It's the middle of the night, and your child has a fever or is in pain. They can't sleep and neither can you. Can you give them acetaminophen (also known as Tylenol) to help them feel more comfortable? As with all medicines, there's not an absolute yes or no, but before you give your child Tylenol, here are five things you should know.
1. For Young Children, Check With Your Doctor
If your child has a fever, you may be tempted to administer medicine to lower it. However, if your child is younger than 3 months old, they should be seen by a doctor first because fevers in young babies can be serious. If your child is under 2 years old, check with your doctor before giving Tylenol to be on the safe side.
If your child still has pain or fever after a few doses of Tylenol, and you're concerned, speak with your pediatrician to see if your child needs to be evaluated or if it's OK to continue giving the Tylenol.
2. Dose Matters
It's vital that you follow the instructions on the label when giving your child Tylenol. Unlike Tylenol for adults, pediatric doses are based on the child's size and age. In addition, there are several different children's formulations with differing concentrations. For example, liquid Tylenol that's meant to be given by dropper is not the same as liquid Tylenol given by teaspoon. Read the label closely.

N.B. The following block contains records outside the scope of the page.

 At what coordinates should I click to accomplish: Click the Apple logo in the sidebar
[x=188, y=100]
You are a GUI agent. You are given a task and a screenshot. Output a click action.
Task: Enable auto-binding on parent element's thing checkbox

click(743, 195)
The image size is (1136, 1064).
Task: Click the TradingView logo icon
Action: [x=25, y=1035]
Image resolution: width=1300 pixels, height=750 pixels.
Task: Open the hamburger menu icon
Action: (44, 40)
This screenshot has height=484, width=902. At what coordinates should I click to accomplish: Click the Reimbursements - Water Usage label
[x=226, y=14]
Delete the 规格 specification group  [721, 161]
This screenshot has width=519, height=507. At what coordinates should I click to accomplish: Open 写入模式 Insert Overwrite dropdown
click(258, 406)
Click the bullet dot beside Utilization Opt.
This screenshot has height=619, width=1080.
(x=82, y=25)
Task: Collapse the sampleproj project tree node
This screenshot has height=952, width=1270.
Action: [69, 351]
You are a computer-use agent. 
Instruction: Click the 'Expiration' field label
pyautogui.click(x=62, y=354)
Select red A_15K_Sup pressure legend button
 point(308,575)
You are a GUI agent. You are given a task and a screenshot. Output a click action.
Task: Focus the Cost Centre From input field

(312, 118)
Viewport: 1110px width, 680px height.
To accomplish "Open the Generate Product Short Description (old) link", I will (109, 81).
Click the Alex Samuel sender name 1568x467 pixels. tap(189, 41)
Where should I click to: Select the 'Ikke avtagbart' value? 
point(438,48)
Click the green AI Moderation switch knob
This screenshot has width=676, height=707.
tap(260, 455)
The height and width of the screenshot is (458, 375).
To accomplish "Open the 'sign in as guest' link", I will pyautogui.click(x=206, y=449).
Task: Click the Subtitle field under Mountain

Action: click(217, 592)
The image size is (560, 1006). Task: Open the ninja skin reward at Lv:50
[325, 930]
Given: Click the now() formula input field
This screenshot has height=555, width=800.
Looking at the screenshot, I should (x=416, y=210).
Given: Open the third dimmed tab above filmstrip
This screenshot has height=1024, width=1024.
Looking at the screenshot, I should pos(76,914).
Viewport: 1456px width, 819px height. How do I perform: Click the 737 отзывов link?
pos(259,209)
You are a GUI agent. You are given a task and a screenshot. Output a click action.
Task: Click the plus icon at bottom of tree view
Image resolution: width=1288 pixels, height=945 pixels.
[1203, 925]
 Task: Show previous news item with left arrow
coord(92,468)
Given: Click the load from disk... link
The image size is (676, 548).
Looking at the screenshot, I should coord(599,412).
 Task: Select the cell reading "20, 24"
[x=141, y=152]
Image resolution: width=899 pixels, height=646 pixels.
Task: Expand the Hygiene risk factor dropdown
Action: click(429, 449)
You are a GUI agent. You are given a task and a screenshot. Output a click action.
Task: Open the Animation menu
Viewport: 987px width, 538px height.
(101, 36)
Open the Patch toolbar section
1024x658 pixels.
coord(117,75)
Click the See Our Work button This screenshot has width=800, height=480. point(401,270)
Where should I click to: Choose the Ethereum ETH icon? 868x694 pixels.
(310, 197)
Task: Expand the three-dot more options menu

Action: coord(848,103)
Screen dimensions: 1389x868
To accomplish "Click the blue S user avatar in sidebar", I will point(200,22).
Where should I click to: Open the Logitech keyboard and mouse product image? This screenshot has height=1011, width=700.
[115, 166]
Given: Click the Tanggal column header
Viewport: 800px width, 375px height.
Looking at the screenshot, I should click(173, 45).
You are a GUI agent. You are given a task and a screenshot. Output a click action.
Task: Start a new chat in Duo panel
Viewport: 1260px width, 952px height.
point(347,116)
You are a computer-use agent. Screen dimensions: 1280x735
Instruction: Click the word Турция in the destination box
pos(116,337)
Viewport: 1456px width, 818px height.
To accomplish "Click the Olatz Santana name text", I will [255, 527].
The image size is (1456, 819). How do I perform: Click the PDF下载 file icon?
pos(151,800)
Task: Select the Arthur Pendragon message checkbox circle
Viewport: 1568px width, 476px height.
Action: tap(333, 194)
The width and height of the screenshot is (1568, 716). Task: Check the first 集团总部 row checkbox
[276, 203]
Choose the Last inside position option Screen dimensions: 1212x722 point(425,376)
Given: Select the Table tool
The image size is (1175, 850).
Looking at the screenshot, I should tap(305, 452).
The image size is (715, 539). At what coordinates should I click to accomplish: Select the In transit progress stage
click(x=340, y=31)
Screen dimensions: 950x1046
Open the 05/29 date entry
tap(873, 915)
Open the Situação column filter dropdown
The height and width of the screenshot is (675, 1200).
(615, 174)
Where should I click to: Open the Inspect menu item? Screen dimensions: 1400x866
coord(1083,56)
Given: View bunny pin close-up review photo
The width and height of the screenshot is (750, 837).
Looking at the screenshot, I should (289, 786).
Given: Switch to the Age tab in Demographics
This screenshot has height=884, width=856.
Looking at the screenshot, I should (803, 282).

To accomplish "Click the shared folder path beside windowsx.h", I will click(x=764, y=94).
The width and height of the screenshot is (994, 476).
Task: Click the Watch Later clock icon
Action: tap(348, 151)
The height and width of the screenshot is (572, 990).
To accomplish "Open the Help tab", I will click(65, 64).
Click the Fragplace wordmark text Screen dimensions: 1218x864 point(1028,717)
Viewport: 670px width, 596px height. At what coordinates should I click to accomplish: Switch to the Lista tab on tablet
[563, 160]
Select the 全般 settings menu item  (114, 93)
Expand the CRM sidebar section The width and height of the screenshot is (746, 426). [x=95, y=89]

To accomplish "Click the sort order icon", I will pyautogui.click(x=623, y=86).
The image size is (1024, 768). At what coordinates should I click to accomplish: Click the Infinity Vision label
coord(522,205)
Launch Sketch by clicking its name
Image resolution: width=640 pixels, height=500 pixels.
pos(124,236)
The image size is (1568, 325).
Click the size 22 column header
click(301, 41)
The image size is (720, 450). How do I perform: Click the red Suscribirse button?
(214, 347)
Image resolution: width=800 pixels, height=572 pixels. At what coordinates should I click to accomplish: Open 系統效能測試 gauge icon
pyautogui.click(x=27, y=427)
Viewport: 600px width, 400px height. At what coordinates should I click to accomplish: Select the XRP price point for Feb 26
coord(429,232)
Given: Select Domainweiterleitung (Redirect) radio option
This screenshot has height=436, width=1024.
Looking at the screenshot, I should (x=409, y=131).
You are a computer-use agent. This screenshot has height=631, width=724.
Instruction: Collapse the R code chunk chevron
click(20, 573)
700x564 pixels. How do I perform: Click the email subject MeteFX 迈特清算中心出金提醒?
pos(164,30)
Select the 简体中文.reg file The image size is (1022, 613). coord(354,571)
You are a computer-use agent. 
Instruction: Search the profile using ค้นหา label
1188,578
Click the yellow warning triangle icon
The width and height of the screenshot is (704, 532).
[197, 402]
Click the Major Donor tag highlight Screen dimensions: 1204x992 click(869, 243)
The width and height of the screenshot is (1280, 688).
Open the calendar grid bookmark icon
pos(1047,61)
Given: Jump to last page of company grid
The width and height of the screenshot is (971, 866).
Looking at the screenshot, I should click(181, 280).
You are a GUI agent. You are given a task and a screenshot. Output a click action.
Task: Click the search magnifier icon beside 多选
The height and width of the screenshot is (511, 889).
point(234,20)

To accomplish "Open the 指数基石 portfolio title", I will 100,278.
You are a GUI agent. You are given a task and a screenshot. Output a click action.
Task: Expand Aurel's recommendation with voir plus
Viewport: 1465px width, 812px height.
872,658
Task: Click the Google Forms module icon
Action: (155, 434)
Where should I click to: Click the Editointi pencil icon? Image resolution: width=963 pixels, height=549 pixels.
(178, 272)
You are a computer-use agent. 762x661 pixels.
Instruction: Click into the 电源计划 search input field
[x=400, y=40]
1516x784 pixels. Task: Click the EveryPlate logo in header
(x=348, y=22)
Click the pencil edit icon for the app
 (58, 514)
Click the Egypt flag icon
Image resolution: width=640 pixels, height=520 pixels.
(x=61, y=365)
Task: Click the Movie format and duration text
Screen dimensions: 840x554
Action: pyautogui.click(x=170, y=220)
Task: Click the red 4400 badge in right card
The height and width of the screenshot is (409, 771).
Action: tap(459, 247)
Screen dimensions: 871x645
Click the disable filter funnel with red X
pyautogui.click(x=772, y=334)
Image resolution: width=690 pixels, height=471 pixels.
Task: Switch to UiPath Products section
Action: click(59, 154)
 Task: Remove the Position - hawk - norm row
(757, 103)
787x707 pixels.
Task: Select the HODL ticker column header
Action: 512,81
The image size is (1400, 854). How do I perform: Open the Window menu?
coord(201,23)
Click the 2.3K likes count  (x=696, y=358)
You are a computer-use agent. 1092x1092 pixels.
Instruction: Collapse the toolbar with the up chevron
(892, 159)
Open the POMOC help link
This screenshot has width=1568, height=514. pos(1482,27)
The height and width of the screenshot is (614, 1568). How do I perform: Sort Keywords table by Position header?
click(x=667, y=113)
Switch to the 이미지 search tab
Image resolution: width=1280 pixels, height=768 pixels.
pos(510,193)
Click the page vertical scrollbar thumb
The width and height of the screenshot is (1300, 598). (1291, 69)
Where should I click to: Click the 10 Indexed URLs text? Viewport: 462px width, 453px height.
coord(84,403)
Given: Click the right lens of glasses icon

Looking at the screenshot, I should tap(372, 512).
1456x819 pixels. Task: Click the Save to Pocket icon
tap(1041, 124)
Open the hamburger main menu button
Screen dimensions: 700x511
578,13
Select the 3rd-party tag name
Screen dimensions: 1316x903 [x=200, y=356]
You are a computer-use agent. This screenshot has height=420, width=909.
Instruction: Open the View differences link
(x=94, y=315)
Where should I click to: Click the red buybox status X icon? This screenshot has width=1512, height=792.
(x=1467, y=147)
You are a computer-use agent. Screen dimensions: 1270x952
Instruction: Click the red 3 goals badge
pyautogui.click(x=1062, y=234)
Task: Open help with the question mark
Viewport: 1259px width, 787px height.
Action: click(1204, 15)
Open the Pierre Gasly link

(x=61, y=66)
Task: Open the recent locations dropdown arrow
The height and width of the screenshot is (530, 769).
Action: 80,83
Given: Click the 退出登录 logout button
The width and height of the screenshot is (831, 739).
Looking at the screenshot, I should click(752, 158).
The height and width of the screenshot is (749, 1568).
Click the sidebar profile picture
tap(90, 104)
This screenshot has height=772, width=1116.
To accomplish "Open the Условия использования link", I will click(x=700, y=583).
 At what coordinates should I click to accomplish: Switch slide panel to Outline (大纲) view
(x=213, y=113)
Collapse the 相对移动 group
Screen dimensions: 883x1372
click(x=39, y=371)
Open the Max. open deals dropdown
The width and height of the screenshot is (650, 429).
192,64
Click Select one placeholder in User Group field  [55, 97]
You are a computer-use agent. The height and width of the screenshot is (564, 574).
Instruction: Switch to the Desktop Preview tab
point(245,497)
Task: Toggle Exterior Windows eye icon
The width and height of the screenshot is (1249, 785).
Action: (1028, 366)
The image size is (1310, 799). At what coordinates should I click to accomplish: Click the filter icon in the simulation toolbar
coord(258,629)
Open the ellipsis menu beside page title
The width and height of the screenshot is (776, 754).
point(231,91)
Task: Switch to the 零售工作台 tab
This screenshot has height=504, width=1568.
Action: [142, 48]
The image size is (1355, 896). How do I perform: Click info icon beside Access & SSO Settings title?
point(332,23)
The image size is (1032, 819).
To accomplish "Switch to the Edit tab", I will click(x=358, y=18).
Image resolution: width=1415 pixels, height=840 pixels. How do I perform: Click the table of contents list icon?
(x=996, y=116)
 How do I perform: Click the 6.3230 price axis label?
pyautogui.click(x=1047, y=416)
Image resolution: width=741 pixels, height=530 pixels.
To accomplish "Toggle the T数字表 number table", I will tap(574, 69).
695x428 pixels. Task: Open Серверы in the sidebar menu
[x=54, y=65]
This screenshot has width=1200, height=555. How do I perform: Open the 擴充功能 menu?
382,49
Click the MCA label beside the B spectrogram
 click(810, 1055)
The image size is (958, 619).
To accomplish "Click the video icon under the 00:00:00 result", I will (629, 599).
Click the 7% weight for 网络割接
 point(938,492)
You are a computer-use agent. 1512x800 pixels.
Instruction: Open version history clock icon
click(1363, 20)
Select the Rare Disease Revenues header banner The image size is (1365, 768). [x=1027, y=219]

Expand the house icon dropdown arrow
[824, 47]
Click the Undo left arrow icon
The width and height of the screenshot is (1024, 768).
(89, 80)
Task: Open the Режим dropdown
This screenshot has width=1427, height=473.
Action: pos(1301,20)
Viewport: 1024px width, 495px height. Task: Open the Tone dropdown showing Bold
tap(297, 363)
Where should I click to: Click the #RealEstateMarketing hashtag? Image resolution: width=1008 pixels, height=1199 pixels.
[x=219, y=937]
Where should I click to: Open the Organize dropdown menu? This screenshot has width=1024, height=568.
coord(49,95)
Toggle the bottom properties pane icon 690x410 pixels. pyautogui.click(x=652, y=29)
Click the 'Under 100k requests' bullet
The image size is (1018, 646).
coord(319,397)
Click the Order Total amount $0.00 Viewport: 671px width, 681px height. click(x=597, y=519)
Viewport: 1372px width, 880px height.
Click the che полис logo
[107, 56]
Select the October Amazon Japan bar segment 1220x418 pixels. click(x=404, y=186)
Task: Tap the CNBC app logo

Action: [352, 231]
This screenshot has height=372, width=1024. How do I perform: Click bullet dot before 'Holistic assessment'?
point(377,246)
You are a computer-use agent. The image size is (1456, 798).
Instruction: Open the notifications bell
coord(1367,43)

If you're using liquid Tylenol, do not use a regular kitchen measuring spoon. These aren't accurate enough for medications of any type, including Tylenol. Ask your pharmacist what measuring tool is best. It could be a little cup or dropper that comes with the Tylenol or a needleless syringe that you can use to squirt the medicine into your child's mouth.
3. Be Sure the Tylenol Is for Children
It's easy to pick up the wrong bottle when you're stressed and your child is sick. When you want to give your child Tylenol, take a good look at the bottle. Make sure it says that it's children's Tylenol, not the one for adults.
4. Double-Check Other Medicines
If you've already given your child a cold or flu medicine, you may have already given them acetaminophen. It's a common ingredient in those medicines, so check the ingredient list. If there's acetaminophen in the medication, don't follow up with Tylenol. Otherwise, your child will receive too high a dose.
5. Keep a Record
Keeping a record of how much Tylenol you give your child is important, especially if you're not the only caregiver. Someone else — the other parent, a grandparent, a babysitter — may think to administer Tylenol, not realizing that you've already given a dose. Keeping a sheet of paper on the fridge or somewhere visible, listing the time and the dose you administered, can help reduce the risk of double dosing.
Tylenol is an over-the-counter medication, but like all medicines, it must be used with caution. By taking these simple steps, and consulting with your pediatrician, you can help your child feel better while reducing the risk of errors.